Extracellular vesicles secreted from bone metastatic renal cell carcinoma promote angiogenesis and endothelial gap formation in bone marrow in a time-dependent manner in a preclinical mouse model

• Published in: Frontiers in oncology Vol. 13; p. 1139049
• Main Authors: Takeda, Masashi, Sakamoto, Hiromasa, Shibasaki, Noboru, Fukui, Tomohiro, Magaribuchi, Toshihiro, Sumiyoshi, Takayuki, Utsunomiya, Noriaki, Sawada, Atsuro, Goto, Takayuki, Kobayashi, Takashi, Ueda, Koji, Yamasaki, Toshinari, Ogawa, Osamu, Akamatsu, Shusuke
• Format: Journal Article
• Language: English
• Published: Switzerland Frontiers Media S.A 23.03.2023
• Subjects: angiogenesis; bone metastasis (BM); extracellular vesicle (EV); Oncology; proteomics; renal cell carcinoma (RCC); bone metastasis (BM); proteomics; extracellular vesicle (EV); angiogenesis; renal cell carcinoma (RCC)

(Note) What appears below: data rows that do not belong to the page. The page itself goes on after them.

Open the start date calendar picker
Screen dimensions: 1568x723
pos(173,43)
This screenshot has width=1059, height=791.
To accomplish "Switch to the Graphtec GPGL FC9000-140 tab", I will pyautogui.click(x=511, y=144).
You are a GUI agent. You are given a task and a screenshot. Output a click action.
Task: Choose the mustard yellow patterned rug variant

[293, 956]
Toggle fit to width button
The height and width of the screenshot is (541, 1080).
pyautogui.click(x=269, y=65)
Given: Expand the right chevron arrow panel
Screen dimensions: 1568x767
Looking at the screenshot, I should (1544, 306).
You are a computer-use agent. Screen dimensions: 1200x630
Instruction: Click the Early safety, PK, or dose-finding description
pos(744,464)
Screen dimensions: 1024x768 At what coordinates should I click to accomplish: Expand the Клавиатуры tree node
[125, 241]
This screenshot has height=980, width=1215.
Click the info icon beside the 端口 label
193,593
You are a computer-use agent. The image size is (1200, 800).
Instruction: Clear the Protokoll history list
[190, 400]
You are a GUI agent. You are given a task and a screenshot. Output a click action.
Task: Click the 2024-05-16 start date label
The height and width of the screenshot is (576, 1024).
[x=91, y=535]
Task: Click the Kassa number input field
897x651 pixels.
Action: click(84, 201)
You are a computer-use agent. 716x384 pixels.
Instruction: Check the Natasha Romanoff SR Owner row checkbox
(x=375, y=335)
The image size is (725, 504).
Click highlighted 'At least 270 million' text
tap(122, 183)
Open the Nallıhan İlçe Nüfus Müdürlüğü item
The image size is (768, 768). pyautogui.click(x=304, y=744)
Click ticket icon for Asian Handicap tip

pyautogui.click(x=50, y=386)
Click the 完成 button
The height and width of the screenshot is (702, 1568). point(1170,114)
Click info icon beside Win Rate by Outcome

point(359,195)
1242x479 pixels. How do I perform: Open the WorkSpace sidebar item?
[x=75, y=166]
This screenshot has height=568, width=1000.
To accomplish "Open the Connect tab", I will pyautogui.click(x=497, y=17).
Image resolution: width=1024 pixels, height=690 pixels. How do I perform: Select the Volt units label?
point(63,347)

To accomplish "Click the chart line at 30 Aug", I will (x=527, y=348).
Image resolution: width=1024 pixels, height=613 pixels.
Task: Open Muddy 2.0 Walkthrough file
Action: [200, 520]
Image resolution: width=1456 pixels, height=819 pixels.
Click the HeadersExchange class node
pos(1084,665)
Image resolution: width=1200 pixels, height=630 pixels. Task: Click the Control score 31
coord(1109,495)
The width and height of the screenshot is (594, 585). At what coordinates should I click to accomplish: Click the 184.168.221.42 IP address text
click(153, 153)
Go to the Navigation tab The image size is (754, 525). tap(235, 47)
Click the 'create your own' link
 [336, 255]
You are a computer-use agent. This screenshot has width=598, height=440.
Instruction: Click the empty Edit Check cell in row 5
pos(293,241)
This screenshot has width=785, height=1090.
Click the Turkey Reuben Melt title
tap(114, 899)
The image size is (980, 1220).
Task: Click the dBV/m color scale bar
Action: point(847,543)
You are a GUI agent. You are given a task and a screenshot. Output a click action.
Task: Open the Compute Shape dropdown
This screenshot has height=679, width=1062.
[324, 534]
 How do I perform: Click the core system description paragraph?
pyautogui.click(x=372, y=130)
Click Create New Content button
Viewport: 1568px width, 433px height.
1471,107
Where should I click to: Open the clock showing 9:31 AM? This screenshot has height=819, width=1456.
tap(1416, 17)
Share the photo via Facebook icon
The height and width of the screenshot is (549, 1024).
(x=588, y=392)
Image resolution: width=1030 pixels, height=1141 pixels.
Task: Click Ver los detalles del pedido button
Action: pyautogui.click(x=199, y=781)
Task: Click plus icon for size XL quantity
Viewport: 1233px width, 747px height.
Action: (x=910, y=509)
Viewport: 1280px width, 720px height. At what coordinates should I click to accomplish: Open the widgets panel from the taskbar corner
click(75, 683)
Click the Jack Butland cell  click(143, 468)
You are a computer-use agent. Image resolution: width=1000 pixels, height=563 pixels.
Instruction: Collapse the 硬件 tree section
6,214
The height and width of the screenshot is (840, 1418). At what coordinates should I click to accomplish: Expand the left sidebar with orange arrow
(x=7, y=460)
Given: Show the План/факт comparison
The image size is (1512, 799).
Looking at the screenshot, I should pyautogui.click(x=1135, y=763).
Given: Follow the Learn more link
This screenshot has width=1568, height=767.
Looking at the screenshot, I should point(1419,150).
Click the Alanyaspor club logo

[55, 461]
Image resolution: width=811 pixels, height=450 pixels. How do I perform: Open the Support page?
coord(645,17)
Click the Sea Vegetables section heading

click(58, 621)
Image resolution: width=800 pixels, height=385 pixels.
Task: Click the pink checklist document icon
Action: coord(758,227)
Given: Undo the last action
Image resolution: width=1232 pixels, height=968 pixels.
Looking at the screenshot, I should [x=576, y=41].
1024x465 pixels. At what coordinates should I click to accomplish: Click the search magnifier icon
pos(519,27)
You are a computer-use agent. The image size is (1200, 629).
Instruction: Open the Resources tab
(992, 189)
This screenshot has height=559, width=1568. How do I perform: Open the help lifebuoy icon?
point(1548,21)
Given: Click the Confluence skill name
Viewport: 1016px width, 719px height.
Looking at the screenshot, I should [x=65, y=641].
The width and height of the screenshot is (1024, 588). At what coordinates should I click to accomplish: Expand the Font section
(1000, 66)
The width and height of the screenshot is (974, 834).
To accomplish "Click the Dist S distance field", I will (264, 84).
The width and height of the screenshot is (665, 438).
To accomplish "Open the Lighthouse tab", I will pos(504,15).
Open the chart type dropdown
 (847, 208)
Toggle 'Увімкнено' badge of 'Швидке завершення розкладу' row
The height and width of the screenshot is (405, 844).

• ISSN: 2234-943X; 2234-943X
• DOI: 10.3389/fonc.2023.1139049

Bone is a major metastatic site of renal cell carcinoma (RCC). Recently, it is well recognized that bone metastatic tumor cells remodel bone marrow vasculature. However, the precise mechanism underlying cell-cell communication between bone metastatic RCC and the cells in bone marrow remains unknown. Extracellular vesicles (EVs) reportedly play crucial roles in intercellular communication between metastatic tumor cells and bone marrow. Therefore, we conducted the current study to clarify the histological alteration in vascular endothelium in bone marrow induced by EVs secreted from bone metastatic RCC cells as well as association between angiogenesis in bone marrow and bone metastasis formation. We established a bone metastatic RCC cell line (786-O BM) by in vivo selection and observed phenotypic changes in tissues when EVs were intravenously injected into immunodeficient mice. Proteomic analysis was performed to identify the protein cargo of EVs that could contribute to histological changes in bone. Tissue exudative EVs (Te-EVs) from cancer tissues of patients with bone metastatic RCC (BM-EV) and those with locally advanced disease (LA-EV) were compared for in vitro function and protein cargo. Treatment of mice with EVs from 786-O BM promoted angiogenesis in the bone marrow in a time-dependent manner and increased the gaps of capillary endothelium. 786-O BM EVs also promoted tube formation . Proteomic analysis of EVs identified aminopeptidase N (APN) as a candidate protein that enhances angiogenesis. APN knockdown in 786-O BM resulted in reduced angiogenesis in vitro and in vivo. When parental 786-O cells were intracardially injected 12 weeks after treatment with786-O BM EVs, more bone metastasis developed compared to those treated with EVs from parental 786-O cells. In patient samples, BM-EVs contained higher APN compared to LA-EV. In addition, BM-EVs promoted tube formation in vitro compared to LA-EVs. EVs from bone metastatic RCC promote angiogenesis and gap formation in capillary endothelium in bone marrow in a time-dependent manner.